I still remember the first time I tasted my mother's cheese enchiladas. The combination of the tender tortillas, the creamy cheese, and the rich tomato sauce was like a party in my mouth. As I grew older, I began to appreciate the effort and love that went into making this dish. My mother would spend hours in the kitchen, carefully preparing each ingredient, and assembling the enchiladas with precision and care.

Today, I want to share this recipe with you, so you can experience the same joy and satisfaction that I do when I make it. This recipe is perfect for anyone who loves Mexican food, and wants to try something new and exciting. Whether you're a beginner or an experienced cook, you'll find that this recipe is easy to follow, and the results are well worth the effort.

One of the things that makes this recipe special is the use of roasted poblano peppers. These peppers have a rich, slightly sweet flavor that pairs perfectly with the cheese and tomato sauce. To roast the peppers, simply place them on a baking sheet, and bake them in the oven at 400°F (200°C) for about 30-40 minutes, or until the skin is blistered and charred.

Another key ingredient in this recipe is the cheese. I use a combination of Monterey Jack and Cheddar cheese, which provides a nice balance of flavor and texture. You can also use other types of cheese, such as Queso Fresco or Oaxaca cheese, if you prefer.

In addition to the peppers and cheese, this recipe also includes a rich tomato sauce, made with fresh tomatoes, onions, garlic, and spices. This sauce is the foundation of the dish, and it's what gives the enchiladas their flavor and moisture. To make the sauce, simply sauté the onions and garlic in a little bit of oil, then add the tomatoes and spices, and simmer the mixture until it's thick and flavorful.

Why You’ll Love This Recipe

  • This recipe is easy to make and requires minimal ingredients.
  • The cheese enchiladas are a great source of protein and can be served as a main dish.
  • The recipe is family-friendly and can be made in large quantities.
  • The cheese enchiladas are a budget-friendly option for a weeknight dinner.
  • The recipe can be made ahead of time and refrigerated or frozen for later use.
  • The cheese enchiladas are a crowd-pleasing dish that is perfect for parties and gatherings.

Why This Recipe Works

The key to making great cheese enchiladas is to use high-quality ingredients, and to cook them with care and attention. The roasted poblano peppers add a deep, rich flavor to the dish, while the cheese provides a creamy, melty texture. The tomato sauce is the foundation of the dish, and it's what gives the enchiladas their flavor and moisture.

Another important factor is the temperature and cooking time.

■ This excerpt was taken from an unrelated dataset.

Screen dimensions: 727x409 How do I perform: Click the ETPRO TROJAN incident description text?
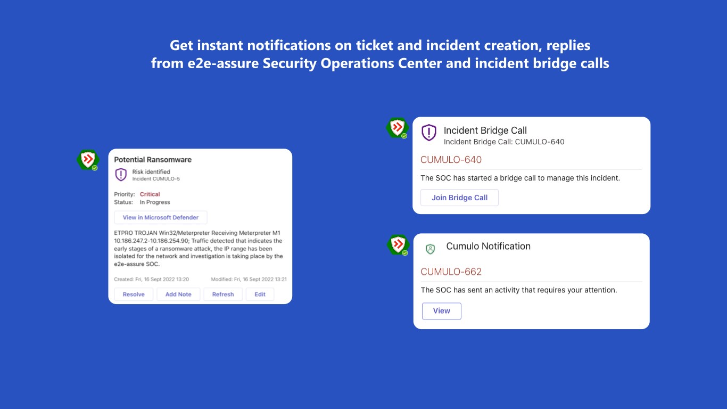click(199, 248)
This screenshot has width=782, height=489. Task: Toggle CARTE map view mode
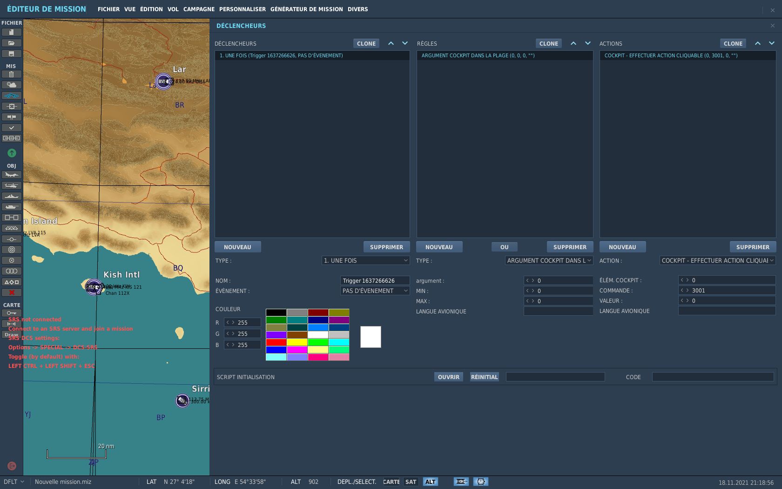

The enchiladas need to be cooked at a moderate temperature, so that the cheese melts and the tortillas are tender, but not too hot, so that the filling doesn't get too dry. I recommend cooking the enchiladas at 375°F (190°C) for about 20-25 minutes, or until they're golden brown and the cheese is melted and bubbly.

Finally, it's also important to use the right type of tortillas. I recommend using corn tortillas, which are more pliable and easier to roll than flour tortillas. You can also use whole wheat tortillas, if you prefer a nuttier flavor.

By following these tips, and using high-quality ingredients, you'll be able to make delicious cheese enchiladas that are sure to please even the pickiest eaters. So go ahead, give this recipe a try, and enjoy the delicious flavors and textures of Mexico!

Ingredients You’ll Need

To make this recipe, you'll need a few simple ingredients, including roasted poblano peppers, cheese, tortillas, and tomato sauce. You can find these ingredients at most grocery stores, or you can substitute them with similar ingredients if you prefer.

When shopping for the ingredients, be sure to choose fresh, high-quality items. The peppers should be firm and green, with no signs of wrinkling or soft spots. The cheese should be creamy and white, with a mild flavor. The tortillas should be pliable and easy to roll, with no cracks or tears.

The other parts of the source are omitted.